6 Reasons to Buy a Home in 2016 – Aga Kretowski Realtor News
Looking to buy a home in 2016? Here’s what you should know by Aga Kretowski.
It is hard to believe we are almost two decades into the millennium, but it is a fact. If you are thinking about buying your dream home in 2016, there has not been a better time than the coming year since the early 2000’s. Some feel the time will not come back around for a good long while, so it is best to strike while the iron is hot so to speak. Still not convinced 100%?
Here are six solid reasons why it is a good idea to consider buying a home in 2016:
• Interest rates – Granted interest rates may rise at a whim. This does not mean acting quickly will mean a less than superb rate. Most places are advertising a 30-year fixed rate for around 4 percent. (To put this into perspective, a loan of 13-15 percent was common in the 1970’s.) Even in markets with high value homes, the savings over a 30 year period is significant. See how much home you can actually afford. Calculate your monthly mortgage payment
• Rent is ridiculous – Millennials are nervous about buying due to the housing crash in the late 2000’s, and many are content to rent rather than buy. This is great news for landlords and property owners who can command a king’s ransom for rent. Imagine paying rent in an apartment somewhere in Wicker Park – several thousand dollars a month pouring out into what? Nothing, a home will gain equity and value over time. If you think about it – when you pay rent you actually pay your landloard’s mortgage or good portion of it.

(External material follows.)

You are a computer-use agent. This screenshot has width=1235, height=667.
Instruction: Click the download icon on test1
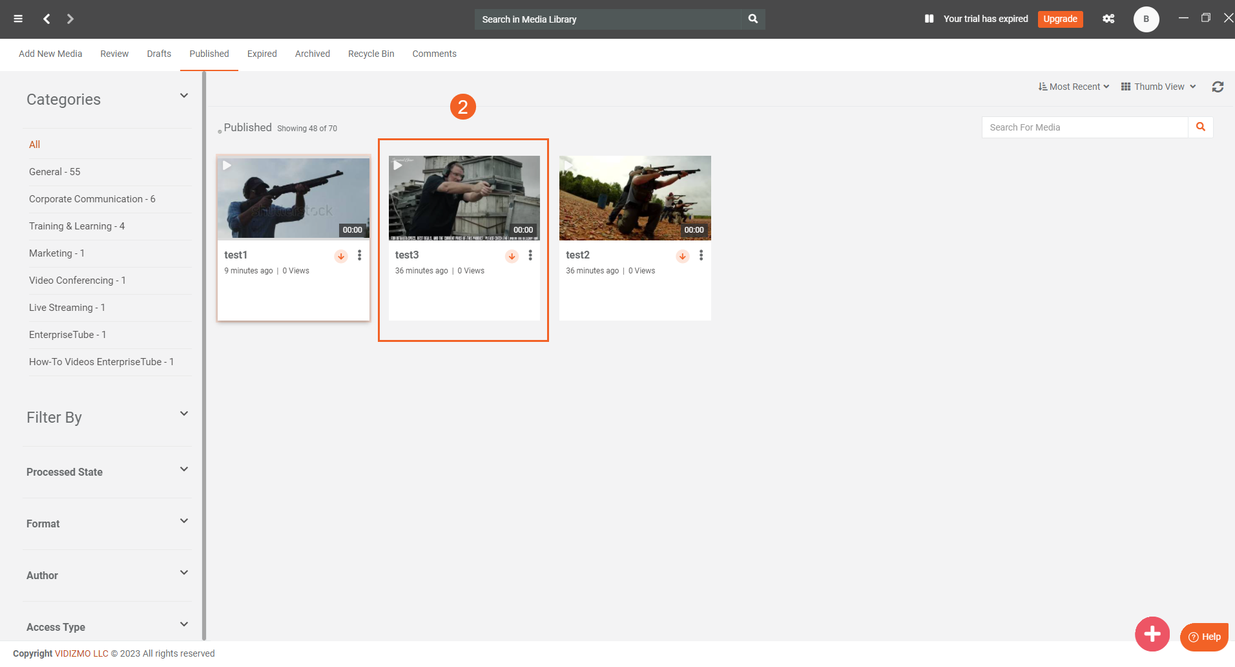[x=341, y=256]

• Prices are at an even keel – There is finally a plateau in the housing price boom. This means a buyer’s market with realtors and sellers wanting to move homes quickly, making a buy a highly competitive process.
• 20 % Down Payment not necessary – In the days of yore, a 20 percent down payment was standard, and many cannot afford to make such a large deposit. There are as many programs available to help new buyers as there are homes for sale – check on Fannie and Freddie Mac for details.
• No 20% ? No problem – Okay; you don’t have 20 percent for a down payment even with the programs mentioned. That is okay; you just need mortgage insurance to cover the difference. The FHA has a loan interest loan that you can use to offset the cost of the mortgage insurance and save money in the process. Again, a bit of research is all that is needed.
• Tax breaks? Did someone say, “Tax breaks?” – Yes, yes I did. Home buyers can write off the closing costs of buying a home in addition to the mortgage interest paid in the year. Since the first five years of a mortgage are often interest only, this translates into a huge tax break and potentially impressive tax return.